Under the UK plan, Royal Bank of Scotland will boost its capital by 20 billion pounds, with the government taking 5 billion pounds in preference shares and a share issue of 15 billion pounds underwritten by the government.
HBOS and Lloyds TSB will also participate in the government scheme "upon successful merger," the Treasury said.
Lloyds, which as part of an earlier bank sector rescue plan had agreed to buy HBOS, said it had revised down the price it was paying to 0.605 of a Lloyds share per HBOS share from 0.833 previously.
The UK Treasury laid out a series of conditions attached to the bailout, including a commitment by the banks to lend to homeowners and small businesses at 2007 levels, limits on executive pay, and government input on new board appointments.
Barclays said in its own statement it would boost its capital by more than 6.5 billion pounds but expected to do so without government help.
The British banks will try to sell shares to existing investors, but the government will buy any shares not taken up.
RBS chief executive Fred Goodwin became the highest profile British bank executive to lose his job to the crisis. He will be replaced by Stephen Hester, chief executive of British Land and a former Abbey National banker.
The rescue plan could result in the government becoming the biggest shareholder, and even a majority investor, in Royal Bank of Scotland and a combined HBOS/Lloyds TSB.
RBS has been criticized for a highly acquisitive strategy that catapulted it from a domestic player to one of the world's biggest banking groups in less than a decade.
"Leverage is great in boom times, but it can be awfully dangerous when things get difficult, especially if they get difficult very quickly," chairman Tom McKillop said.
Shares in RBS had dropped 5 percent to 67 pence by 4:10 a.m. EDT, and HBOS fell 9 percent to 112 pence in early trading, but the rest of the sector jumped.

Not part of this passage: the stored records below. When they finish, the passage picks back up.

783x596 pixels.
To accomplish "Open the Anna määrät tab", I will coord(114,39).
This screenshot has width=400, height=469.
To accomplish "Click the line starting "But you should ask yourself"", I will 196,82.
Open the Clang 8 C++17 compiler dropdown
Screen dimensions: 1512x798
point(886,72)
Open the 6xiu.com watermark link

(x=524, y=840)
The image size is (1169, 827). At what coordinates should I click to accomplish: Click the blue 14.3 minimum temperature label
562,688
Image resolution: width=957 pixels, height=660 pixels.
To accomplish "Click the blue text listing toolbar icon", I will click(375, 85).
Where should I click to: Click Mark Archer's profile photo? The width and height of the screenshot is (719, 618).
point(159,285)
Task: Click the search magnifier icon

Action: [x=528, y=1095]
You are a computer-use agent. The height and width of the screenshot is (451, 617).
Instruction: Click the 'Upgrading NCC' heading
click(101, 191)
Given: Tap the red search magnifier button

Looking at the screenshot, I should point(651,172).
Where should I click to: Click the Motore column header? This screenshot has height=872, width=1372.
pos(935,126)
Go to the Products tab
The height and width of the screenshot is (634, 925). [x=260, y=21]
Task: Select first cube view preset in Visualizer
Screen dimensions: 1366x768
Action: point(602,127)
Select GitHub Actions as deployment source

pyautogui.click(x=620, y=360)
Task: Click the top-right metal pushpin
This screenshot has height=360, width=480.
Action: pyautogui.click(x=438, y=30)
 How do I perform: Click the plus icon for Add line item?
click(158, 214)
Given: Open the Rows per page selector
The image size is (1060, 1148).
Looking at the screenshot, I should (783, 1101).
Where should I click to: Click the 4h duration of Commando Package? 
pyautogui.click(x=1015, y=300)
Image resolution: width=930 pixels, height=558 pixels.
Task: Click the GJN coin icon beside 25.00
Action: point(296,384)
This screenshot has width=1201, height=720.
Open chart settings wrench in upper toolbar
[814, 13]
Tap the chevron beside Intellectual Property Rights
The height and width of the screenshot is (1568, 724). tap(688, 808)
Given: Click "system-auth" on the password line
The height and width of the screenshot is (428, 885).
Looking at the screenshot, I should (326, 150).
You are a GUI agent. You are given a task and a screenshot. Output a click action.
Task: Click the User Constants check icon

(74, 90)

Barclays was up 13.5 percent at 235.5 pence, and Lloyds TSB shares climbed 10.4 percent to 209 pence.
"Overall, we continue to believe that measures put in place by the UK Government, as well as the huge amount of liquidity being pushed into the system by the BoE are extremely useful for the sector," said Credit Suisse analysts.
"However, equity holders remain at risk from higher impairment charges and equity dilution. Valuations do not take sufficient account of this yet, in our view."
Germany and Italy are also expected to take measures to shore up their banks, and French president Nicolas Sarkozy predicted a series of announcements. According to media reports the German plan could be worth 400 million euros.